そのあとも次々クラスメイト達がボール投げをするが大体平均で20メートル前半ぐらいだ。
「次、夜崎」
俺の名前が呼ばれる。
夜崎澪未矢がどれぐらいの運動神経かはわからないが、おそらくあまりいいとは言えなそうである。
「じゃ長谷川、頼むぞ」
「任せておけって、お前が大恥をかかないようにばれない程度に盛ってやるからよ」
ボールを持ち投げる姿勢を整える。
「!?」
何だこれは!?
腕が軽いぞ!
もしかして夜崎澪未矢はハンドボールか何かをやっていたのか?
これならいける!
「夜崎12メートル」
「......」
やっぱり転生者の運動神経に引っ張られるらしい。
「お疲れ、とりあえず16メートルぐらいにしておいたぜ」
それじゃお前と同じじゃねぇか。
俺は2倍も盛ったんだしもう少しサービスしてくれてもよくない!?
こいつが融通が利かなそうなのは何となく予想できていたが。
とりあえず今日行う予定だった体力測定は終わり残りの時間を長谷川とぼーっと過ごしていると
「おい、すげーぞあれ!」
突然そんな声が聞こえてきたので声の方を見る。
何やら男子たちが向こう側の女子の方を向いて指を指していた。
その女子たちはシャトルランをやっているらしく体操着の色からして一年生だということが分かる。

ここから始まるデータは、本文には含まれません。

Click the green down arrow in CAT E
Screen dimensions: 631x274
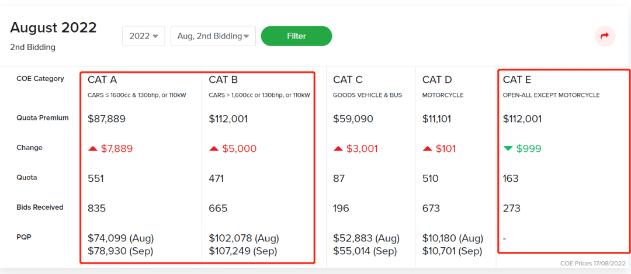click(507, 148)
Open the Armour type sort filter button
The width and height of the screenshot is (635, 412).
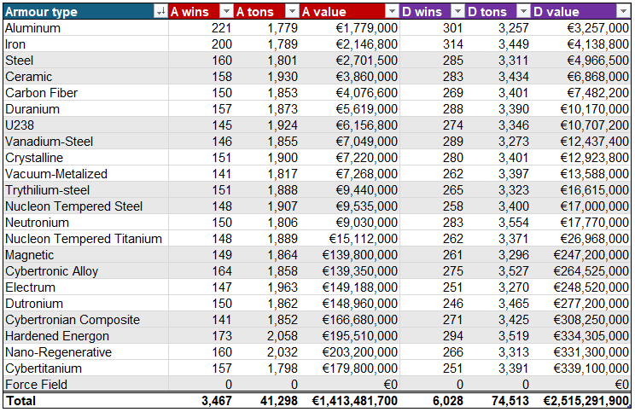tap(160, 12)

どうやらもう100回は超えていてほとんどの生徒が脱落している中一人だけ汗一つ買えてなくまだ平均的な速さを保っている生徒がいた。
「あれって生徒会長だろ?」
「そうそう、確か赤条原だっけ?」
赤条寺な。
「澪未矢、あの子凄いな。さすが生徒会長様って感じだな」
まぁ俺から見てもあの子が赤条寺だということはすぐわかったが、なんか様子がおかしい。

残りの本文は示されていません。